Everything You Need to Know About Ghost Layers
You’ll want to try this new technique asap.
Ramon turned to ghost layers to give clients a style update.
This feels like a natural progression, especially since evident or exaggerated layers have become the norm in cutting over the last generation (hi, The Rachel).
“I wanted to give people a more modern look,” he says, which he does by adding layers that are essentially invisible.
“You can’t see it until you’re walking down the street and the wind hits you,” describes Ramon.
Cut + Color
Like Jordan had Pippen and Kobe had Shaq, Ramon’s work complements Mane Master Johnny’s Ramirez’s “lived-in” color technique.
Perhaps more than anything, ghost layers were born out of not wanting to hurt Ramirez’s seamless coloring.
“There’s not one point in the color where it doesn’t blend beautifully,” says Ramon of the lived-in locks he’s used to working with.
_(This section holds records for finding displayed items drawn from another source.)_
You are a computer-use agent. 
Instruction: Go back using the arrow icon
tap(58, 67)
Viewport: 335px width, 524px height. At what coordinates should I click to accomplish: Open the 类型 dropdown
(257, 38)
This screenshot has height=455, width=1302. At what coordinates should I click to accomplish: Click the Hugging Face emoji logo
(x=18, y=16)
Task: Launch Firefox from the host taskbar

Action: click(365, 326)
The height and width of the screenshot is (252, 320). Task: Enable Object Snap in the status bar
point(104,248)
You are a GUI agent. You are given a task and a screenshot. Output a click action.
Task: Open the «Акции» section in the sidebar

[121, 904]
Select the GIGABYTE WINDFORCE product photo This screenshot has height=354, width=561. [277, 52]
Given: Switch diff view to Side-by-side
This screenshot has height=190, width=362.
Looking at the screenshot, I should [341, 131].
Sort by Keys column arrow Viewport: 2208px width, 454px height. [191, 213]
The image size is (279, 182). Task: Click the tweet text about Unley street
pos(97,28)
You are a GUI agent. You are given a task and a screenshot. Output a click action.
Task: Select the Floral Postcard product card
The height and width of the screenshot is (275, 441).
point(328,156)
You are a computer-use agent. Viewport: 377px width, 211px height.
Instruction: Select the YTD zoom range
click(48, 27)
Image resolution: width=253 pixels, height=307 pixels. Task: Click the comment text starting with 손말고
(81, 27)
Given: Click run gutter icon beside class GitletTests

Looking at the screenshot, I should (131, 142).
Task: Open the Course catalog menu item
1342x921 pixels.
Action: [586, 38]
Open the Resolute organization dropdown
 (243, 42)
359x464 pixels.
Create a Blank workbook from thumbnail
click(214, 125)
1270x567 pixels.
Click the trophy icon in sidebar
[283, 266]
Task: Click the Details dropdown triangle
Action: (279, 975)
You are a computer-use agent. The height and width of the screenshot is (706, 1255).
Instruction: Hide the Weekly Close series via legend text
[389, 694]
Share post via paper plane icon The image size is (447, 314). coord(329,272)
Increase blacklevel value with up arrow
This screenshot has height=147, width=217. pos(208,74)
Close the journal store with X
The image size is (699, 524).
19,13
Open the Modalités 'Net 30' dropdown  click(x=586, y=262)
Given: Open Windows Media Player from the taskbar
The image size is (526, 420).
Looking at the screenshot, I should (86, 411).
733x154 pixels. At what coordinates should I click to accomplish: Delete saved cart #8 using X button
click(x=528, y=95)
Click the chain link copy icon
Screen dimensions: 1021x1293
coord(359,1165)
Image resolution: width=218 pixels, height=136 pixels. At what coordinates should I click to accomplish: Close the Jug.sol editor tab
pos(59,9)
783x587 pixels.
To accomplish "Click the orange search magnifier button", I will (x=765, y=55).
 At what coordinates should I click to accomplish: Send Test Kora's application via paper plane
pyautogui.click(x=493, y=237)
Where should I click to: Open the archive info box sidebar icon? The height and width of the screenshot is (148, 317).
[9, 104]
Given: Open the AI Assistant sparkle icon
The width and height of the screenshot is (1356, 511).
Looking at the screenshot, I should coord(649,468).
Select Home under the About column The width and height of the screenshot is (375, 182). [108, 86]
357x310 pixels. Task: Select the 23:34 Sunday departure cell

“If I go in and layer everywhere, it will remove the color. So by giving the hair various length, we maintain perfect color while giving the client all the movement they want.”
This cut is super key for a powerful stylist-colorist duo, or for anyone who has had really intricate color work done.
“It specifically aims, from a cutter standpoint, to benefit the colorist,” he explains.
Since you’re not chopping off too much hair, you’re able to still maintain the integrity of the color.
We’re here for ghost layers, which are like the ultimate answer to all of our cut and color dilemmas.
It’s the worst to watch freshly painted highlights fall to the floor.
Consider this your next request if you’re trying to do the most without doing too much.